El viaje del Madrid a Jeddah terminó en frustración el domingo por la noche con una dolorosa derrota 3-2 ante el Barcelona en la final de la Supercopa de España. Un partido marcado por errores defensivos y un caótico final de la primera mitad vio a Raphinha anotar un doblete y Robert Lewandowski añadir otro gol. Aunque Vinicius Junior y el joven Gonzalo García marcaron para los Blancos, la noche fue completamente para los catalanes, que celebraron su 16º título de Supercopa.
Sin embargo, para Güler, la humillación no terminó con el marcador. El mediocampista de 20 años, ingresado al minuto 68 por Federico Valverde para intentar cambiar el rumbo, tuvo dificultades para imponerse en el ritmo del partido o penetrar la defensa rival. Su frustración se desbordó al final del encuentro. Mientras el banquillo del Barcelona corría al campo para celebrar la retención del título, Güler fue visto cerca del área técnica, visiblemente enfadado.

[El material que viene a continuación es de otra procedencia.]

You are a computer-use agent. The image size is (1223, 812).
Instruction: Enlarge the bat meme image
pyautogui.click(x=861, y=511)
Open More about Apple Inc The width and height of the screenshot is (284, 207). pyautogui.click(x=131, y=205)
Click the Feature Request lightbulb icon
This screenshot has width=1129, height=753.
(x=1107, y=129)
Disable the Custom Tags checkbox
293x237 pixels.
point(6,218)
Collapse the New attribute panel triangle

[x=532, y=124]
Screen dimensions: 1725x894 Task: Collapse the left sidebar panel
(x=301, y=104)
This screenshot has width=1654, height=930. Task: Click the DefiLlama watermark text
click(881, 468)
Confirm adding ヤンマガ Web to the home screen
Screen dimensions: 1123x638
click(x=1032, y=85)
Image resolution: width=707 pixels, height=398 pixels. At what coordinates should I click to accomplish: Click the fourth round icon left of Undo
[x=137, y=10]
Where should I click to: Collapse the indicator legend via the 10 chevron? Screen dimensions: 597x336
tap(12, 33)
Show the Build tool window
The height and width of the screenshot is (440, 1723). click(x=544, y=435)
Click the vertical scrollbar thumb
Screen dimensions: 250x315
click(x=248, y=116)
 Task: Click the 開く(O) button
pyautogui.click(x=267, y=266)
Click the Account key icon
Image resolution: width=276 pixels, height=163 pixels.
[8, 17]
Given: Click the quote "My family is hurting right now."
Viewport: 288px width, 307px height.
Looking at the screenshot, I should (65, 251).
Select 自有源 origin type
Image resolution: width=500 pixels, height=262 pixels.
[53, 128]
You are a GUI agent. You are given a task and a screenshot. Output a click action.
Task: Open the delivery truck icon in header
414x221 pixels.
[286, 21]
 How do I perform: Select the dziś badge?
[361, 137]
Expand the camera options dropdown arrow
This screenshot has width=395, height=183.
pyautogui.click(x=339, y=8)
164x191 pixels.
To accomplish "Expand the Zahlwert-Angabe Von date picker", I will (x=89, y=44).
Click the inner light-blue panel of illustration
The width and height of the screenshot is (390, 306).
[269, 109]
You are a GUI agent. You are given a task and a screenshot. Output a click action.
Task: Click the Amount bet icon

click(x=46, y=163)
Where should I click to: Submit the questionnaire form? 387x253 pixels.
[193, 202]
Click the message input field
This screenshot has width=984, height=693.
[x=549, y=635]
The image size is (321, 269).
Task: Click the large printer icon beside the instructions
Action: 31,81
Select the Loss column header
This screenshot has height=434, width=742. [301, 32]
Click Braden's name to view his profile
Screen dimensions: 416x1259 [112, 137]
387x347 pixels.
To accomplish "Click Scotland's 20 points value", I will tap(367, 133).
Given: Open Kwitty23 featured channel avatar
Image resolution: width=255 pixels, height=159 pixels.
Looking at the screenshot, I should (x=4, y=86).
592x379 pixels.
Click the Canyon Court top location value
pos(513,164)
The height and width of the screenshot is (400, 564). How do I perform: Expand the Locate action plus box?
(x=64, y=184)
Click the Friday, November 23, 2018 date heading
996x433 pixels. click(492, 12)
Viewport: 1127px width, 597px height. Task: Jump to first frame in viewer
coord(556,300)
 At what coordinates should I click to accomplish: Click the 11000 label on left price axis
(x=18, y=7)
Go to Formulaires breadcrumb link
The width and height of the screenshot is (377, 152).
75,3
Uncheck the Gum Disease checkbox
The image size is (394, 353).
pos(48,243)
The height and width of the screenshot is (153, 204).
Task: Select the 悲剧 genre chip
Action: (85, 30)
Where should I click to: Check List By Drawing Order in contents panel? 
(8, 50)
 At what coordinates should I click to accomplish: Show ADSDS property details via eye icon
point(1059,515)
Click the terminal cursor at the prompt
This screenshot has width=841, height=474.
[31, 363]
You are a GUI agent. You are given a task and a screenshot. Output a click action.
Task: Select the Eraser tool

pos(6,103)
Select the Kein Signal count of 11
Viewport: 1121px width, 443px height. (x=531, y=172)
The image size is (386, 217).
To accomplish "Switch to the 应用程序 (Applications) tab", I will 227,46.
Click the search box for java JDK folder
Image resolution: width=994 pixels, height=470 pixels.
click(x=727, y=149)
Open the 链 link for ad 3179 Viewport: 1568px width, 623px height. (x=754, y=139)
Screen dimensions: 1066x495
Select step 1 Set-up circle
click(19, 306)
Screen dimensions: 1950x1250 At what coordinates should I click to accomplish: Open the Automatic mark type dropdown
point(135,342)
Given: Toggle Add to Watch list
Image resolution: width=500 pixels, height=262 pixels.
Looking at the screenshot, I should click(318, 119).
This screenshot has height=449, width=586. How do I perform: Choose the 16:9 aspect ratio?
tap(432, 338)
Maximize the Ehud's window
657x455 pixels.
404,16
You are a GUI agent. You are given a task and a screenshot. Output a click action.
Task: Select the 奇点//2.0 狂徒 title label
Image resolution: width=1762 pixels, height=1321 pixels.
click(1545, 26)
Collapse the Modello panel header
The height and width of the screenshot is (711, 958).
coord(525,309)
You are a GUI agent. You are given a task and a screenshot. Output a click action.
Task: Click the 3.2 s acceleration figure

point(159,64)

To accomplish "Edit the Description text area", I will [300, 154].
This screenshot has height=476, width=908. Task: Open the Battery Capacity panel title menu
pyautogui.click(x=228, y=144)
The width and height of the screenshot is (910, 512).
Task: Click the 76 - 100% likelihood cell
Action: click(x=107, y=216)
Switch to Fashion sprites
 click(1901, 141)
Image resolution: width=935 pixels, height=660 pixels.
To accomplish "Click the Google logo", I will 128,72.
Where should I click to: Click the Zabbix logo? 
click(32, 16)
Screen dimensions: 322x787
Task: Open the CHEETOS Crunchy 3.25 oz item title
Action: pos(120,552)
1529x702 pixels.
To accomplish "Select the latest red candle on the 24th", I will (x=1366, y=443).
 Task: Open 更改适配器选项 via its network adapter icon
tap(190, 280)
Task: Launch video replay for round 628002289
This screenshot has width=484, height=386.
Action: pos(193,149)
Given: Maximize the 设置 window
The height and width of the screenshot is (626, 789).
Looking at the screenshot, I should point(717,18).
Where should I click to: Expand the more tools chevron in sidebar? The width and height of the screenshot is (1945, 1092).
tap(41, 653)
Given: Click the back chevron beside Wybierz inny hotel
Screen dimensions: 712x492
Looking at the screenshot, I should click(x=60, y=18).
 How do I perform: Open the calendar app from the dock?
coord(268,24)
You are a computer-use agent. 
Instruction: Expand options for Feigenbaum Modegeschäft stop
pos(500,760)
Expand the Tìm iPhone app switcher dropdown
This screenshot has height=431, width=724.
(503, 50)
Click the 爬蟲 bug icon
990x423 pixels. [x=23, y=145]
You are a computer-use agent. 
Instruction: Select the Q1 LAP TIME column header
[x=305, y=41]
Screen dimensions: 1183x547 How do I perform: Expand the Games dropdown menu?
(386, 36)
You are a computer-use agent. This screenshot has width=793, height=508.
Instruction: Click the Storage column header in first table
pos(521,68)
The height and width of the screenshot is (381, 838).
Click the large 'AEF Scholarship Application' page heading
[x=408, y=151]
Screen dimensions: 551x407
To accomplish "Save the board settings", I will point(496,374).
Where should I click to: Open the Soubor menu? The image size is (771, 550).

En un intento de desahogar su enojo, lanzó con fuerza una botella de agua con su bota izquierda, pero perdió el equilibrio y cayó de espaldas sobre el césped, convirtiendo su frustración en un momento de humillación viral.
El incidente se ha convertido tristemente en la imagen que definió una noche frustrante para el Real Madrid. Aunque la caída de Güler tuvo un toque de comedia, reflejó la falta de compostura que afectó al equipo durante toda la final. El Madrid peleó en la primera parte, con Vinicius Junior anotando un impresionante gol en solitario para empatar, pero terminó siendo superado por un Barcelona que gestionó mejor el encuentro en los minutos finales.
Las dificultades de Güler fueron un reflejo del desorden que mostraron los suplentes. Con Kylian Mbappé también comenzando desde el banco debido a un problema en la rodilla y sin poder cambiar el rumbo tras su ingreso tardío, la responsabilidad cayó sobre las estrellas más jóvenes, quienes no lograron cumplir.
Las redes sociales fueron despiadadas, con aficionados rivales compartiendo rápidamente el clip como una metáfora de la temporada del Madrid deslizándose en los momentos clave. La comedia de errores que llevó al gol ganador de Raphinha —un disparo desviado que sorprendió a Thibaut Courtois— se reflejó en el desliz de Güler en la línea de banda. Es un giro cruel para un jugador que ha mostrado destellos de su “talento generacional”, pero que en los últimos meses ha sido cuestionado por su rendimiento defensivo y actitud en los entrenamientos.
La derrota deja al Real Madrid en busca de respuestas mientras regresan a la competición doméstica. Esta fue su segunda derrota consecutiva en la final de la Supercopa ante el Barcelona, una estadística que sin duda preocupa en la cúpula del Bernabéu. Ya surgen preguntas sobre Xabi Alonso, cuya táctica fue calificada de desconcertante por algunos, especialmente por la fragilidad defensiva que permitió al Barcelona marcar tres goles.
Para Güler, el reto inmediato será superar la vergüenza y reenfocarse. La vida de un jugador del Real Madrid se vive bajo un constante microscopio, y los tropiezos virales se olvidan rápidamente si sus actuaciones en el campo mejoran. Sin embargo, con el equipo ahora a cuatro puntos del Barcelona en la lucha por La Liga, hay poco margen para más fallos, sean literales o figurados, mientras la temporada entra en su fase decisiva.